Après les scandales Och Ziff, Panama Papers ou encore celui des 70 sociétés supposées appartenir à des proches de la famille biologique du chef de l’Etat congolais, selon une autre enquête de l’agence américaine Bloomberg, difficile de ne pas croire, non pas que la maffia s’est installée au cœur du pouvoir congolais, mais que l’Etat congolais lui-même est devenu maffieux, pompant et pillant ses propres ressources au bénéfice de ceux qui ont en charge le développement du pays. De Moïse Ekanga à Emmanuel Adrupiako, d’Albert Karaziwan à Makolo wa Ngoy alias Wangoi, de l’ancien ministre des Affaires Etrangères Raymond Tshibanda à son collègue des finances Yav Mulang, des noms ont été cités.
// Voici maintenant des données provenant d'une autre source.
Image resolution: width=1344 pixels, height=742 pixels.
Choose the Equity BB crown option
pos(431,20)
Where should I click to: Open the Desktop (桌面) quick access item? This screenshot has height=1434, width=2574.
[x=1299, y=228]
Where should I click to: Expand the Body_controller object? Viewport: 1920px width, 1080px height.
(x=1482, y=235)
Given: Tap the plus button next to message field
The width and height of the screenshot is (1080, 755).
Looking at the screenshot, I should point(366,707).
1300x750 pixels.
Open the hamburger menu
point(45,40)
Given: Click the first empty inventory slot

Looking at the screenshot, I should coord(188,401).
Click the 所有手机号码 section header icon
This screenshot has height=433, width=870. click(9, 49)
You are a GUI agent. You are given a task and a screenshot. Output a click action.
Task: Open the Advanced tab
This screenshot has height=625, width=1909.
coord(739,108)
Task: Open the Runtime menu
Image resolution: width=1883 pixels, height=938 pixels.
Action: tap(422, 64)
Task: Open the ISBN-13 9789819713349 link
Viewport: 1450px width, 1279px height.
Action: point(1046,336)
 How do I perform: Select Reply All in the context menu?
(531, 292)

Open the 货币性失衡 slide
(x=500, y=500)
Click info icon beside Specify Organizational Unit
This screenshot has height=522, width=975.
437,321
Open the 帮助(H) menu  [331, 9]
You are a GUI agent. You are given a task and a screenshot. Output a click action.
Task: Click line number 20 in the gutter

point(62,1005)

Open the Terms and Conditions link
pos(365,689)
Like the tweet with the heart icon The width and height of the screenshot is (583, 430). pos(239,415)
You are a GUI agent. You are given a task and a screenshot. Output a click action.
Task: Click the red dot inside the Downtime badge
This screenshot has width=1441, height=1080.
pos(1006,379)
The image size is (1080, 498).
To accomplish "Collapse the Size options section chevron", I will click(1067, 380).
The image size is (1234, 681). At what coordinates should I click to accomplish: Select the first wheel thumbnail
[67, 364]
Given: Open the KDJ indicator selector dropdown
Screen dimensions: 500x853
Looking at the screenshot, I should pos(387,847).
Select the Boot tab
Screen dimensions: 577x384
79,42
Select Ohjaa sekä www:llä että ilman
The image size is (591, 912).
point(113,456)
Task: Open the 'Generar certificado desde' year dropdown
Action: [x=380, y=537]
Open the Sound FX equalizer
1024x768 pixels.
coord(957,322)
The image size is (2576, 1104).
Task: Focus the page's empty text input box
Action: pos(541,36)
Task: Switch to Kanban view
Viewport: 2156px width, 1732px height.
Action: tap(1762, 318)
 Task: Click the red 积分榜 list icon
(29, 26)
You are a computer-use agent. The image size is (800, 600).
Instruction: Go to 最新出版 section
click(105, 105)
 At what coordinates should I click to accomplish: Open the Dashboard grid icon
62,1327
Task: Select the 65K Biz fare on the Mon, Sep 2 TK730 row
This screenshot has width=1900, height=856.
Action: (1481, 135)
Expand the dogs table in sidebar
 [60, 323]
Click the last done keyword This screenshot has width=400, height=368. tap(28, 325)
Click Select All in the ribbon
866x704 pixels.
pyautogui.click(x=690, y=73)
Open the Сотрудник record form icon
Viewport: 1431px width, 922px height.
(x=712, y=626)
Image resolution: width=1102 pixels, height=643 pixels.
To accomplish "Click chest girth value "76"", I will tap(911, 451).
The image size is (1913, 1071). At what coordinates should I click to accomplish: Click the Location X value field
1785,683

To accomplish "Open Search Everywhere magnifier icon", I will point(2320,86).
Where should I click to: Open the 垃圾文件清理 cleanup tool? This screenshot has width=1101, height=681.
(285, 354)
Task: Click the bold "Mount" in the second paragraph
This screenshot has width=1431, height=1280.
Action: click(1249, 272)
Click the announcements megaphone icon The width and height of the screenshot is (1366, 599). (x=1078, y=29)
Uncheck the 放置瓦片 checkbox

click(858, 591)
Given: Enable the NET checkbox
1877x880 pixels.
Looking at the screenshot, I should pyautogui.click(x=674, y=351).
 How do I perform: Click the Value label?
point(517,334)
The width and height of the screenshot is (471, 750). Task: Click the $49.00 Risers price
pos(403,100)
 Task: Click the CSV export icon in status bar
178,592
De Semlex à LRPS, des sociétés ont été dénoncées,  des adresses livrées. Mais la justice congolaise, le parquet général en tête, si prompt à se saisir des opposants, des militants des droits de l’homme et des journalistes pour leurs opinions, se tait dans toutes les langues devant un cas pourtant flagrant. Des sommes pillées ont été estimées et des chiffres livrés à l’opinion, mais les Congolais en général, la classe politique en particulier, n’ont même pas la capacité de protester, de s’indigner, d’exiger des comptes !

En lieu et place de cette indignation, on a plutôt vu le vice-ministre en charge des Congolais de l’Etranger, Emmanuel Ilunga, se fendre d’une plaidoirie plutôt pathétique, genre «on nous en veut toujours » lorsque notre pays veut décoller. Oubliant que c’est depuis 16 ans que les Congolais attendent les signes d’un décollage qui a pris les allures d’une descente aux enfers.